#### Excerpt provided:
** START **
Apple, Amazon have won the tablet wars

By Jonny Evans

People, hear me out. We're heading for the endgame in the tablet wars as major PC manufacturers declare victory to Apple [AAPL] while leaving the low-end market to burn in Amazon's Fire.


Big brands quit the stage

A Digitimes report claims HP, Dell, Acer and Asus feel the rhythm and plan to withdraw from the tablet market next year, leaving it wide open for Apple, Amazon and those remaining lower tier players.

Q: Other than terrible sales, component supply issues and the impossibility to compete at the high-end, what's their problem?

A: Lack of content, if the report is to be believed. Tablet makers just can't deliver the kind of content ecoystems Apple and Amazon are able to provide.

You see, outside of Apple, Amazon (and also soon Sony and Barnes & Noble's Nook) tablet manufacturers who lack a viable content ecosystem can't look to media sales in order to subsidize their devices.

This makes it incredibly difficult to compete with a low-priced solution such as that offered by Amazon.

(And that's even before Amazon begins to explain to business, corporate and educational users why it is that their systems won't support HTTP proxy servers, making them a bit rubbish in most work and school situations.)


Content is king

At the high-end of the market, manufacturers just don't have the design, the user interface or the media solution to deliver an effective competitor to the iPad.

Samsung has even been forced to drop features from its insanely imitative Galaxy tablet in several countries.

The market for high-end devices belongs to Apple. Others can't even match it on price because it sells so many of its tablets it is able to demand the best available component supply deals, driving down end product price.

With so many vendors choosing Android, the situation remains challenging. Yes, there's Google Music so you can get hold of content if you want it, but hardware device makers don't see any cash from these sales.

It might make their solutions a little more relevant, but they remain involved in a deeply competitive and value-conscious market. They get no income other than from device sales and are undercut both at the top and the bottom of the market.

Can you feel the squeeze? Can you hear the screams? Can you see the full shelves in warehouses everywhere as the unsold inventory piles up?


Prediction: Google will make hardware

With this much challenge, no wonder players are leaving the field. They know there's just no way for them to win. This virtually guarantees Google will be forced to introduce its own tablets at some point next year via its soon-to-be newly-purchased Motorola Mobility arm.

Equipped with a content subsidy, Android device makers with the exception of Amazon will see even less room for maneuver, leaving Apple facing Amazon and Google for the tablet market.

It gets worse. There are multiple claims Amazon and Barnes & Noble will one day offer their tablets for free, hoping to profit from media sales.

There's no way even Dell can undercut free, and even when Windows 8 for touchscreen devices appear, Apple's foes will have a tough time competing on price, as they still won't keep a slice of media sales.
** END **
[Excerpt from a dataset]
** START **
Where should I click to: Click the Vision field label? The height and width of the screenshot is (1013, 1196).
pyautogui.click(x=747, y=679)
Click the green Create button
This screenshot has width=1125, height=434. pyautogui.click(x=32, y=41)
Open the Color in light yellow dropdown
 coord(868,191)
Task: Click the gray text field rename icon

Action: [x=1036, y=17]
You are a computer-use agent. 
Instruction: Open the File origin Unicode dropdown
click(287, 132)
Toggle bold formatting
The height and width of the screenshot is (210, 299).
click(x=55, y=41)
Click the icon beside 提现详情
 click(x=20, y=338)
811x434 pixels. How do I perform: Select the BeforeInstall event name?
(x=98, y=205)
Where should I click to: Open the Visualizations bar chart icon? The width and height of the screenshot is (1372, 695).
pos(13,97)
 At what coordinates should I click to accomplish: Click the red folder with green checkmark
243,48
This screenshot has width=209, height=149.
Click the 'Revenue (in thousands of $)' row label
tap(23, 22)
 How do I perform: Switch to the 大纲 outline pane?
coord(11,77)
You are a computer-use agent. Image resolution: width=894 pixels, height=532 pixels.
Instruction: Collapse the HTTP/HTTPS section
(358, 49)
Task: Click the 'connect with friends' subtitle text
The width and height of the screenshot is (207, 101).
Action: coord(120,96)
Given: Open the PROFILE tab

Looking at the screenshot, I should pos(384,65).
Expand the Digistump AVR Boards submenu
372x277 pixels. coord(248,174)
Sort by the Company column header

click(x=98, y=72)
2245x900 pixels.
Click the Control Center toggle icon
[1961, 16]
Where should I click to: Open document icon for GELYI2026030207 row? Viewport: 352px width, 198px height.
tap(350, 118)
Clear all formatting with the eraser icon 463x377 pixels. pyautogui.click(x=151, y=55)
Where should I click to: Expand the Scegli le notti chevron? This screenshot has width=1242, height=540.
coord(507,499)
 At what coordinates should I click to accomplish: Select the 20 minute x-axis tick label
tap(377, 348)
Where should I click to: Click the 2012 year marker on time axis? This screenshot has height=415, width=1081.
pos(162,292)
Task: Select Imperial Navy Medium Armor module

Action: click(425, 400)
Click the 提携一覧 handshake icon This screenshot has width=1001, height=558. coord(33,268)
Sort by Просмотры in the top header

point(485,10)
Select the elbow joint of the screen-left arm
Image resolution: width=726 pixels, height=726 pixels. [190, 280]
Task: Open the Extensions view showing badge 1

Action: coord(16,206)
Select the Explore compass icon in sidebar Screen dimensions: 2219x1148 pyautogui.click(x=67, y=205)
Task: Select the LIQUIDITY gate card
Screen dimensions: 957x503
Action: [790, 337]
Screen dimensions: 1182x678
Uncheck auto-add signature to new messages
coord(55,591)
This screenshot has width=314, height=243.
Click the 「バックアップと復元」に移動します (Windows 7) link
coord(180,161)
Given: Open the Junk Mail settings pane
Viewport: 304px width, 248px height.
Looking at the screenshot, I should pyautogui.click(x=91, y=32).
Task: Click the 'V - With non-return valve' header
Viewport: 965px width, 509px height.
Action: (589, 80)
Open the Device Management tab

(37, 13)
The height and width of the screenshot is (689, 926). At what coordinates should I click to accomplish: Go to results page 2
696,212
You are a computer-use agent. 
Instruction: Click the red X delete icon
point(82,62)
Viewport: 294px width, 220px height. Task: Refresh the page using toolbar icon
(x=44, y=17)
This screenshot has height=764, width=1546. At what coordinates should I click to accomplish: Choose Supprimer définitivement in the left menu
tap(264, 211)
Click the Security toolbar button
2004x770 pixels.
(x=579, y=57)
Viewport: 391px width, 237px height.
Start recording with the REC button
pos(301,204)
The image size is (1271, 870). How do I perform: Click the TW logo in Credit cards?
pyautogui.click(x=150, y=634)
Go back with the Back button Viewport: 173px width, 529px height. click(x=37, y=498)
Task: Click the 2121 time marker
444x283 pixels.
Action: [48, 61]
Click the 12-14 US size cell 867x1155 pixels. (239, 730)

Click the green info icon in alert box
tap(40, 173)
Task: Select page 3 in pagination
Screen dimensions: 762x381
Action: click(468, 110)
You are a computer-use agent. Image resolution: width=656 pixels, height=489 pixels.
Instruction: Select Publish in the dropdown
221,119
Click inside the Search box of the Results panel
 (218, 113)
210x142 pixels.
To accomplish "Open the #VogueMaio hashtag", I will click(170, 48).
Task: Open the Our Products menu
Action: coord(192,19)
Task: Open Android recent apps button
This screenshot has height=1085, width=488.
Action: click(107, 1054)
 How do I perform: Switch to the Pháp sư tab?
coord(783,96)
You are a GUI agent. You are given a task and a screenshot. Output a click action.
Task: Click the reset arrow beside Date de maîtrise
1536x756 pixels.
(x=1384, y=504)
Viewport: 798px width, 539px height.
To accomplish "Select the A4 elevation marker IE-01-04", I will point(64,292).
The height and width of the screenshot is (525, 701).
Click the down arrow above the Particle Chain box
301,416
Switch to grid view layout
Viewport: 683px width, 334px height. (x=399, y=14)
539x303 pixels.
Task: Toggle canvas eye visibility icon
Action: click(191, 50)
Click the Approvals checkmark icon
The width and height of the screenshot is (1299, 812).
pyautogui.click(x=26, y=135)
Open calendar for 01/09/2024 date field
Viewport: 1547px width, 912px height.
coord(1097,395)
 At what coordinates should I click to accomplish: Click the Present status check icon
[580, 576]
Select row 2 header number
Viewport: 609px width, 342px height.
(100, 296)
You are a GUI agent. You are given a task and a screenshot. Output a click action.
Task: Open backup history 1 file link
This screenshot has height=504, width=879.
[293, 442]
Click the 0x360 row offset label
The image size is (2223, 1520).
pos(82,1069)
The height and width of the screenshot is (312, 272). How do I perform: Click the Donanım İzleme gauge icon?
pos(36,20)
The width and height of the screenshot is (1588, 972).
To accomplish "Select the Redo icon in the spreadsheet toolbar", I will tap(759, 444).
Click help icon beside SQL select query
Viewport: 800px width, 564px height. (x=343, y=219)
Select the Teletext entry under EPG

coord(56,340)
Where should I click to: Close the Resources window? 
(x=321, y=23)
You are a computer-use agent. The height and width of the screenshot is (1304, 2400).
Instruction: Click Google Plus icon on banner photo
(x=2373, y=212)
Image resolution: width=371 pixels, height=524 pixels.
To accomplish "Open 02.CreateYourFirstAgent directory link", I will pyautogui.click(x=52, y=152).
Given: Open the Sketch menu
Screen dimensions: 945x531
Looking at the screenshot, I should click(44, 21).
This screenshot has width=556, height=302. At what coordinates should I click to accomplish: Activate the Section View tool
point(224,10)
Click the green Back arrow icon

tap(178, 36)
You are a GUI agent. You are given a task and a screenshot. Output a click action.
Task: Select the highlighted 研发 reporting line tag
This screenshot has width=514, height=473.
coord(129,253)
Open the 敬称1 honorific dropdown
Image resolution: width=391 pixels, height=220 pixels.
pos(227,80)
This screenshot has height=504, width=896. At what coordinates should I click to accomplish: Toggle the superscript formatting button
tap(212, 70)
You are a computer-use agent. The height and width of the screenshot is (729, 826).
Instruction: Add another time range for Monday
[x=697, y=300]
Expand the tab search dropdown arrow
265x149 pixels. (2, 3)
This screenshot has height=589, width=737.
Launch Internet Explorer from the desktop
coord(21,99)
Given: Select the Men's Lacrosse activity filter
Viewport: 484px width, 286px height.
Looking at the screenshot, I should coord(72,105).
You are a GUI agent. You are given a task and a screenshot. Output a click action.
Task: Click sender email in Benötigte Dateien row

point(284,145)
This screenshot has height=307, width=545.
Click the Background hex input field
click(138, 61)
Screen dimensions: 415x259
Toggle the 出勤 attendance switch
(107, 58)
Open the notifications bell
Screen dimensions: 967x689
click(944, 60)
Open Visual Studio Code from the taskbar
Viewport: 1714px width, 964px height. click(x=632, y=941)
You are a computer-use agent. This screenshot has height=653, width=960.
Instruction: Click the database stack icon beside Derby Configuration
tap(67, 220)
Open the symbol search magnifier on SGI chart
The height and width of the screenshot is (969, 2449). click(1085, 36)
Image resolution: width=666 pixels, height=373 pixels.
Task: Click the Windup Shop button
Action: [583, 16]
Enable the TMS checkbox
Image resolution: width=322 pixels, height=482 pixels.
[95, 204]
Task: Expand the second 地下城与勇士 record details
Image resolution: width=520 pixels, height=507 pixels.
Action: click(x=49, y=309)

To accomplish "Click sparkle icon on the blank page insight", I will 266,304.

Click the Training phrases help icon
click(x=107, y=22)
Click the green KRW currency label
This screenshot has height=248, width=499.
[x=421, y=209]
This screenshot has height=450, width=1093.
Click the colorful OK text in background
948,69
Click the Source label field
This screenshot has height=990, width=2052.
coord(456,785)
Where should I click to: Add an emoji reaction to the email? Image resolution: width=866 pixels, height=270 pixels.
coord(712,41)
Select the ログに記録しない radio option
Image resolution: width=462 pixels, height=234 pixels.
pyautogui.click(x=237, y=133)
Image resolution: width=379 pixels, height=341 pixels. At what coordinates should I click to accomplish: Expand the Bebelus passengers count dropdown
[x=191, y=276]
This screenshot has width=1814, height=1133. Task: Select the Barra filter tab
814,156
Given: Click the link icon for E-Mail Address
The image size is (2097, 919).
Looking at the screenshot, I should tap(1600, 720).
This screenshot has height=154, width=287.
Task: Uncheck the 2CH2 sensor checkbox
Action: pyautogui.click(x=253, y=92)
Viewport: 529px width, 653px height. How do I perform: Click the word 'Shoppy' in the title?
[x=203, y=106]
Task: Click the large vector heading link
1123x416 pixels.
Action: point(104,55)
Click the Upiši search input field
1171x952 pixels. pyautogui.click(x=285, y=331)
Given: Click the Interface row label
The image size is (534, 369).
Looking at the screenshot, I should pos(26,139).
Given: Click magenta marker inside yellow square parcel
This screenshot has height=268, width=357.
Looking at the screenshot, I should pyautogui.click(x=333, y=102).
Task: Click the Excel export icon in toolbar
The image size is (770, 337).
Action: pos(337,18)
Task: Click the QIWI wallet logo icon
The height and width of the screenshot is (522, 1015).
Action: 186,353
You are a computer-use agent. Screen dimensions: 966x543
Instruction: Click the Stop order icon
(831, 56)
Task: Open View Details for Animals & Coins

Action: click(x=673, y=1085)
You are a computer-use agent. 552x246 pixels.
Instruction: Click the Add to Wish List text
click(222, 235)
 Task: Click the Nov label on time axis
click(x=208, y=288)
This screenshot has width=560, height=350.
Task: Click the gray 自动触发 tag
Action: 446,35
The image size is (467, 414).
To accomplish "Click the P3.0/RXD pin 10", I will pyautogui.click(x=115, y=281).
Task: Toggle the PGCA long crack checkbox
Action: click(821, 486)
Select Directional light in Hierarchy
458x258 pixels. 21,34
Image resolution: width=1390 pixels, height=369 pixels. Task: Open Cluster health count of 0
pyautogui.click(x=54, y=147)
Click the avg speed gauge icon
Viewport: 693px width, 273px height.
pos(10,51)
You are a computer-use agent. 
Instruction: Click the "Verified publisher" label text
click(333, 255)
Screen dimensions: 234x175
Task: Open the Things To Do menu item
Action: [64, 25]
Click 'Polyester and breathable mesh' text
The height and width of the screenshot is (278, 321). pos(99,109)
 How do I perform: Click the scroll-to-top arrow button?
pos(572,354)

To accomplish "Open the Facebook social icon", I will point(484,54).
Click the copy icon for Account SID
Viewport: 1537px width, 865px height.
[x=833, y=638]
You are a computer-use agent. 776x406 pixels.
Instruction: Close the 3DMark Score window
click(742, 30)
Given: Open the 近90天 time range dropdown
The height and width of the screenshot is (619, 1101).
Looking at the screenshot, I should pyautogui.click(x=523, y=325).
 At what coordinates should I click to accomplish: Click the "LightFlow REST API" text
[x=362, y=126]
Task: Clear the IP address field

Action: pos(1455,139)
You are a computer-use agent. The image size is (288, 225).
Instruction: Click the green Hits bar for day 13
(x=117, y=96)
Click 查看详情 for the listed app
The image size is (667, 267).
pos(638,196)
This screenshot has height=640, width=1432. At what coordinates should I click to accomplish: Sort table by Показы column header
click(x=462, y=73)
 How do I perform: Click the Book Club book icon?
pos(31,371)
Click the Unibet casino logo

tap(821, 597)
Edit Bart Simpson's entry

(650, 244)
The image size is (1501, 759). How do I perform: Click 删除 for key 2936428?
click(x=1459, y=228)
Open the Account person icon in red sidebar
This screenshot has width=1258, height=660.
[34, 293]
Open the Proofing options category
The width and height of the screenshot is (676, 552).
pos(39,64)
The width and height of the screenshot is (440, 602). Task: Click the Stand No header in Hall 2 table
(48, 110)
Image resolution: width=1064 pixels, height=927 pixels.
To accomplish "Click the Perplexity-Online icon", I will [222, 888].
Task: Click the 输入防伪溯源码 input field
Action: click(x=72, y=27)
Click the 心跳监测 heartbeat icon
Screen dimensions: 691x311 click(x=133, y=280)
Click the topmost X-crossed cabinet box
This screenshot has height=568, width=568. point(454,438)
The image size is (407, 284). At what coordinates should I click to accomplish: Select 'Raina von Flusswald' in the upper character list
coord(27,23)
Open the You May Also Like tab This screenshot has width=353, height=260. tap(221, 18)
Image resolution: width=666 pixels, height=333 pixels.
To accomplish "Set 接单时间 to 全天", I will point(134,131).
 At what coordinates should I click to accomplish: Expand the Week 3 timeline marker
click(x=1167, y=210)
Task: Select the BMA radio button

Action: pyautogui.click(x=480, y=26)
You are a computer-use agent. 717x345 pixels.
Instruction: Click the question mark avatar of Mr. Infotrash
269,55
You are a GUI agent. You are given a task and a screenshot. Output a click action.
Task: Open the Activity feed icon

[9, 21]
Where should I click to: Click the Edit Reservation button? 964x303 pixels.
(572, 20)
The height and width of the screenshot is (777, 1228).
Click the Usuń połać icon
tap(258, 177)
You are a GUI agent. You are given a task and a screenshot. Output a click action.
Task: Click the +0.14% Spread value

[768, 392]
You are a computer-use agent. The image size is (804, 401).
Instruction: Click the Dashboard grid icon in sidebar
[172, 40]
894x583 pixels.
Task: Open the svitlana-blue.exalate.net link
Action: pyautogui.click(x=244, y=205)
** END **
#### Task requirements:
Return the passage of the tablet market article starting with "The market for" and going on through "from these sales.", copied word for word.

#### Exercise response:
The market for high-end devices belongs to Apple. Others can't even match it on price because it sells so many of its tablets it is able to demand the best available component supply deals, driving down end product price.

With so many vendors choosing Android, the situation remains challenging. Yes, there's Google Music so you can get hold of content if you want it, but hardware device makers don't see any cash from these sales.